Nardop and Soreq suggested the overlapping miRNA regulation as a new surveillance mechanism that can balance cholinergic neurotransmission and may be of value for both basic and translational aspects of neuroinflammation-related disorders [78] and showed that few overlapping miRs for BChE and AChE were detected, suggesting that these enzymes are subject to distinct modes of miR regulation.
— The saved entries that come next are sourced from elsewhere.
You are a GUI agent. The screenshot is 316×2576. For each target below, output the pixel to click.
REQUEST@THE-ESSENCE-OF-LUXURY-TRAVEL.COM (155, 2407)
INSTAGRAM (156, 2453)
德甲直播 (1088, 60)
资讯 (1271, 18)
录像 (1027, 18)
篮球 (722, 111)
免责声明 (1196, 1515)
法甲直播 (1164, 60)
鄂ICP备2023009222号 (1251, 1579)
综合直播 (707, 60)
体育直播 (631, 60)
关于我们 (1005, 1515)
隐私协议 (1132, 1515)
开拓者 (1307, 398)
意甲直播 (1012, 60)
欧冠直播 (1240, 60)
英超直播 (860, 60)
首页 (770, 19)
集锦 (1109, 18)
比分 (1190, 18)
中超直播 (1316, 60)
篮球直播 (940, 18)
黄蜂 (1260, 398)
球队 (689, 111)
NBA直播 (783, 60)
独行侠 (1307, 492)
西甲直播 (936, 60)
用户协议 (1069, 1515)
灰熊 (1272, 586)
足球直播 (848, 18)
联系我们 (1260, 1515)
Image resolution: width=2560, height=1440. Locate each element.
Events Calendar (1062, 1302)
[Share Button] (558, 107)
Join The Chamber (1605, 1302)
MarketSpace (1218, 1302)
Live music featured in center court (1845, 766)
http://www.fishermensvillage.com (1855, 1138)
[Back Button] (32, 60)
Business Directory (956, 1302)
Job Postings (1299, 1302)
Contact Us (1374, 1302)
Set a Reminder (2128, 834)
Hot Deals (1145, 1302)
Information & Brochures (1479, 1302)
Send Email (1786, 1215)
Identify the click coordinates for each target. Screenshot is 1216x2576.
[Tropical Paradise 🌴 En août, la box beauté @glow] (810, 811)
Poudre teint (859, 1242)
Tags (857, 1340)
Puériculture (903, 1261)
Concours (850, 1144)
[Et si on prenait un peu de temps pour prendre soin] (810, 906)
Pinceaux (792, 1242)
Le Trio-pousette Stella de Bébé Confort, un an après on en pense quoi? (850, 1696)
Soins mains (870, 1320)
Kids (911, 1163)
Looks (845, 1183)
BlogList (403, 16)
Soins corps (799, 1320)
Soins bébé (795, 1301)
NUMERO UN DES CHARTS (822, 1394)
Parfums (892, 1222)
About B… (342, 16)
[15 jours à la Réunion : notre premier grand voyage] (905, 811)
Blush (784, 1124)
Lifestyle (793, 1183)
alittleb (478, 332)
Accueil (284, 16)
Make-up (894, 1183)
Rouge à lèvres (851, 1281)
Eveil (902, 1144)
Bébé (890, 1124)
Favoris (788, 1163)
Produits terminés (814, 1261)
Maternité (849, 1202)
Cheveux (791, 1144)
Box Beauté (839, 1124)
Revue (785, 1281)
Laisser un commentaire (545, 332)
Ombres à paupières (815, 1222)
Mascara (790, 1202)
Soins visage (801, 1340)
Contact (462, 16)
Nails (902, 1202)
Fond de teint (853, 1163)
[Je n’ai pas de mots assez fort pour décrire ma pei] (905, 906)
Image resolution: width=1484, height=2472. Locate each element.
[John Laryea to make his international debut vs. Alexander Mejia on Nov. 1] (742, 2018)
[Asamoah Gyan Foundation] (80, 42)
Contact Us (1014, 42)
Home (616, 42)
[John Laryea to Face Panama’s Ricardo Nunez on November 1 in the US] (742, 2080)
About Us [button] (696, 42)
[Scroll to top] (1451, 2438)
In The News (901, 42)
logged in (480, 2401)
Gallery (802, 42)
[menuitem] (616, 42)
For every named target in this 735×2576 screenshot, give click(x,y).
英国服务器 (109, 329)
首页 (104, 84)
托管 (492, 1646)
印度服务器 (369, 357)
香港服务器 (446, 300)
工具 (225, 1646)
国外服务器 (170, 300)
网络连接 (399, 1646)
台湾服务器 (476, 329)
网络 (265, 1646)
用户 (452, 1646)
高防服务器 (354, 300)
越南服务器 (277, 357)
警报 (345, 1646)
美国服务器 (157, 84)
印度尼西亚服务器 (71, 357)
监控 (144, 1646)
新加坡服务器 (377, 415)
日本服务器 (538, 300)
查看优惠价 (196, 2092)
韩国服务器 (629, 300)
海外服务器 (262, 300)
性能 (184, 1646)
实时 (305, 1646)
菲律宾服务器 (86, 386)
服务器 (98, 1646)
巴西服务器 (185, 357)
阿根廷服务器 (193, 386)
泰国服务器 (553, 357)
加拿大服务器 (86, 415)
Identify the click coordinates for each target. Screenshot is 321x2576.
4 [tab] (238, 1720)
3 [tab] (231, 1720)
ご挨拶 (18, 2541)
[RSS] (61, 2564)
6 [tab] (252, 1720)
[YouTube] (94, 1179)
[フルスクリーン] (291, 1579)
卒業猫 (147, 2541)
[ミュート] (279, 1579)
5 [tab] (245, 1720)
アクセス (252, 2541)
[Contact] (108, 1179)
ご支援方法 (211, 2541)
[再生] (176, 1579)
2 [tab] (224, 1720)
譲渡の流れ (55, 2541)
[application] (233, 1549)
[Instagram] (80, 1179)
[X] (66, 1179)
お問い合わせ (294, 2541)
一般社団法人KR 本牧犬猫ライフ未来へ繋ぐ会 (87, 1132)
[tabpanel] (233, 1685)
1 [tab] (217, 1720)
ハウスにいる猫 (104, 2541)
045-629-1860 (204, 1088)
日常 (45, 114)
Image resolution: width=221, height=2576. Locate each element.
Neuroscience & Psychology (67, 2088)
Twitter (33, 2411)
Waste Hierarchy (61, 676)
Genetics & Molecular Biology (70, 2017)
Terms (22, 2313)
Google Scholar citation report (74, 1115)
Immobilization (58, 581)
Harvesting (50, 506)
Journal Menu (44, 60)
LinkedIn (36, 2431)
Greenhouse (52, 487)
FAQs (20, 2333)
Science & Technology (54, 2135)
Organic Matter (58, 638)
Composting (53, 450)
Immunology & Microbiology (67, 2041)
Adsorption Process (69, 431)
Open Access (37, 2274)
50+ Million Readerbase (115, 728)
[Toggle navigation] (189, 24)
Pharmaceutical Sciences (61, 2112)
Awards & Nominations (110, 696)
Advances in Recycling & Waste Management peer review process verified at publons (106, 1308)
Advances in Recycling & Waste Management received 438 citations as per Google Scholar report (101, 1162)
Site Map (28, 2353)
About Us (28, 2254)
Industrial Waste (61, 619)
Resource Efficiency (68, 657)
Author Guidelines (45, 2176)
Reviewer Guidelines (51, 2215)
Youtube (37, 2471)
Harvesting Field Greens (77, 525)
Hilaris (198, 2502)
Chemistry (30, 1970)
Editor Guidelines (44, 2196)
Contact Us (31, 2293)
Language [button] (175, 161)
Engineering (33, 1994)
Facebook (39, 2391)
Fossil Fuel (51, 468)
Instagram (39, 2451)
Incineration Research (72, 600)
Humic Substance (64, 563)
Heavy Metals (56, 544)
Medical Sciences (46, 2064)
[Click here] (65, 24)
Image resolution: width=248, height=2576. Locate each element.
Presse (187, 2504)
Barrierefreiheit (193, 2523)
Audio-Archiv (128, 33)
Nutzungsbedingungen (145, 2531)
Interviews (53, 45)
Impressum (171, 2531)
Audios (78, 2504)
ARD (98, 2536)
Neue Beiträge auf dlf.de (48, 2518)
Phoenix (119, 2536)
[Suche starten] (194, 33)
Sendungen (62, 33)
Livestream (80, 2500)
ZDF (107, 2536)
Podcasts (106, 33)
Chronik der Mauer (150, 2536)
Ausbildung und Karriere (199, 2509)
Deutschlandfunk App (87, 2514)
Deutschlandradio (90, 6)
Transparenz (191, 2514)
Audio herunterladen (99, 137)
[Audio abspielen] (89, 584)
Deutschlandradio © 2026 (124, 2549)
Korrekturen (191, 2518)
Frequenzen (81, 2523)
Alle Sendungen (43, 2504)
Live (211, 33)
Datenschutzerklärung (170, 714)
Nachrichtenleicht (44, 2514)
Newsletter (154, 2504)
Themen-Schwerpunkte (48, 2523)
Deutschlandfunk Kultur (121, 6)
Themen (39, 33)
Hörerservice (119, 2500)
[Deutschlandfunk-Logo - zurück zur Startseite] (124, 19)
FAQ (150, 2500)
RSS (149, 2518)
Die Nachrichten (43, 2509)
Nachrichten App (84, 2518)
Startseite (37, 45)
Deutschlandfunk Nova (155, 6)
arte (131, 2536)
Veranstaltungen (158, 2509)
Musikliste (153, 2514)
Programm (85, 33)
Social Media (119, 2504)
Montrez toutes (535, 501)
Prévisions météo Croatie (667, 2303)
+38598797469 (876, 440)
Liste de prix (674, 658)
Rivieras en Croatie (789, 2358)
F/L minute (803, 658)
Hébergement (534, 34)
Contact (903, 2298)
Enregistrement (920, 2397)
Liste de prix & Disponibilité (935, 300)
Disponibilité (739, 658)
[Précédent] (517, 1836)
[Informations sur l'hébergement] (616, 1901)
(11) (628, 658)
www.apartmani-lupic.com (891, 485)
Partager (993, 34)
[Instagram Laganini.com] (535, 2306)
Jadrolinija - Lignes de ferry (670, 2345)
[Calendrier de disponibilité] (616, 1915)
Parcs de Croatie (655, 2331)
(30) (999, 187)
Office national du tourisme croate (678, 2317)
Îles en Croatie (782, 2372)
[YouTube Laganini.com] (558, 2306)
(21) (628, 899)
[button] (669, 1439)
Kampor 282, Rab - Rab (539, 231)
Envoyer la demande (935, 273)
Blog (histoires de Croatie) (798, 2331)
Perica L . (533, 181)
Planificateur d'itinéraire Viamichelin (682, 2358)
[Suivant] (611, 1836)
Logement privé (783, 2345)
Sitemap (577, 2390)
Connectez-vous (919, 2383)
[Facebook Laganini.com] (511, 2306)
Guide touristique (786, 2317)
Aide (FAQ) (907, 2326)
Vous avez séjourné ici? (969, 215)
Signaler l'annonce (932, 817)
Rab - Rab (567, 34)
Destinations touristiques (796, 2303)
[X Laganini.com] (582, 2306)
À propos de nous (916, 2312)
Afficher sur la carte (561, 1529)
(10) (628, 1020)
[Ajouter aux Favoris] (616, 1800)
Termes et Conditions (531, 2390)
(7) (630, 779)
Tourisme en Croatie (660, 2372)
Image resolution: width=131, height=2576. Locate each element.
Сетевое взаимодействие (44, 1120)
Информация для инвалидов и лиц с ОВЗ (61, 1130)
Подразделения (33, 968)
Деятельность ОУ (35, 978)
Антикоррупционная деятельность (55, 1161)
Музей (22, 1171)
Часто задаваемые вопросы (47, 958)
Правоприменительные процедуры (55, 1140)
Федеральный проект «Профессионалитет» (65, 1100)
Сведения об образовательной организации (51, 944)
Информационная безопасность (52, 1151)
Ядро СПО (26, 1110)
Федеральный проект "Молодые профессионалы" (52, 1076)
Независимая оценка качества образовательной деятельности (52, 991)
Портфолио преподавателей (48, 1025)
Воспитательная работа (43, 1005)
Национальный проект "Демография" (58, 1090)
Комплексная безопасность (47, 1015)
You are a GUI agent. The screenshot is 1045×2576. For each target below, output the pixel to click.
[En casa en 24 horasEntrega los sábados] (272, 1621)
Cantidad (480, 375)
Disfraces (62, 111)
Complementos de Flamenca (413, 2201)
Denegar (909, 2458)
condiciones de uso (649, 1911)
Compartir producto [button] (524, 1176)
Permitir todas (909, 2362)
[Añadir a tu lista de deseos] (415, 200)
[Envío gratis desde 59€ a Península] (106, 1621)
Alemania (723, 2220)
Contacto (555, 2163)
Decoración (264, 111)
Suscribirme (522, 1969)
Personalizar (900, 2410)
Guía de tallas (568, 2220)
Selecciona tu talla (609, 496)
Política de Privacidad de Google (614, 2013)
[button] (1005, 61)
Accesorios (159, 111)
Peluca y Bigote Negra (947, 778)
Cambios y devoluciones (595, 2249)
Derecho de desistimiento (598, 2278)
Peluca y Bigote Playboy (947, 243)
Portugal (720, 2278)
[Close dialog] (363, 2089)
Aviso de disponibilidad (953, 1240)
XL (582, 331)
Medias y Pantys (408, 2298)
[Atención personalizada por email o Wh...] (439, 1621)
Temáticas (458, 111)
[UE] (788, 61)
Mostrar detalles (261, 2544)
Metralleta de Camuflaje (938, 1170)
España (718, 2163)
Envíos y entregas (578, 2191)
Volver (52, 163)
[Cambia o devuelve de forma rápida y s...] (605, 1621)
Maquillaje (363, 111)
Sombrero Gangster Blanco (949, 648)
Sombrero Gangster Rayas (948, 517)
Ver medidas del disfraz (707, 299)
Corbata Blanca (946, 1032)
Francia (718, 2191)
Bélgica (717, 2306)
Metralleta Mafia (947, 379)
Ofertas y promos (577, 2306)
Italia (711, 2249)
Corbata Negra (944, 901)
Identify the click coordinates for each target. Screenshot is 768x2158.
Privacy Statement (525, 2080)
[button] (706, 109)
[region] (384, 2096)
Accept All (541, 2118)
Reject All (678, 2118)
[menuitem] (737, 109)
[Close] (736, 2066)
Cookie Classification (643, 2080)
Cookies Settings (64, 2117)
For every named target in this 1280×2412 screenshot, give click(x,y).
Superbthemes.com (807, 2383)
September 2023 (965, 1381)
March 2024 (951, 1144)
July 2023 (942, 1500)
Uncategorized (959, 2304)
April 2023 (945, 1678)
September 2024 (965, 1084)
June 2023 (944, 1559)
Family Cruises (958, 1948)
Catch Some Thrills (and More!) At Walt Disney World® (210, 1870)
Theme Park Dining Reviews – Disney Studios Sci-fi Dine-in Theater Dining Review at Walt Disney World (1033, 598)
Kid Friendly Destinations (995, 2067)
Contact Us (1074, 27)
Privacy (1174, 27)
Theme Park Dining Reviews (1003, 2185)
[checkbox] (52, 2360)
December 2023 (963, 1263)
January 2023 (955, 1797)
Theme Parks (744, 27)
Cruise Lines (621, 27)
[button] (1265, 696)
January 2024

In the central nervous system miR-124 acts as a controller of microglia quiescence, but also as a modulator of monocyte and macrophage activation in the periphery. In experimental autoimmune encephalomyelitis (EAE), miR-124 was down-regulated in activated microglia, and the conversion of activated macrophages to an inactive phenotype such as resting microglia was linked to the overexpression of miR-124. Peripheral administration of miR-124 reduced CNS inflammation and suppressed EAE by inhibiting macrophages, myelin-specific T cells, and migration of encephalitogenic T cells from the periphery to the site of inflammation [80]. miR-124 driving macrophage polarization from an M1 toward an M2 phenotype may modulate the inflammatory diseases associated with macrophage activation in EAE. Activation of α7 nAChR up-regulates miR-124 expression in LPS-stimulated macrophages reducing pro-inflammatory cytokine production, and in turn, miR-124 targeting STAT3, decreases STAT3 and its phosphorylation and reduces IL-6 transcription, or miR-124 targeting TACE modulates TNF-α release [81]. The activation of α7 nAchR in macrophages increased also the expression of miR 2055b that mediates the cholinergic anti-inflammatory activity by targeting HMGB1, suggesting that it is also a potential therapeutic target for the treatment of inflammatory diseases [82].
miR-132 is the miRNA that targets AChE in both the brain and the periphery and attenuates the inflammation. In alveolar macrophages, miR-132 inhibits LPS-induced inflammation by enhancing the cholinergic anti-inflammatory pathway and reducing the AChE level. In EAE, miR-132 is downregulated and associated with the severity of EAE, and the activation of miR-132 has an anti-inflammatory effect and mediates attenuation of EAE [83]. miRNA-199a and miR-186 suppress cholinesterases to increase cholinergic signaling, resulting in decreased expression of pro-inflammatory cytokines [78].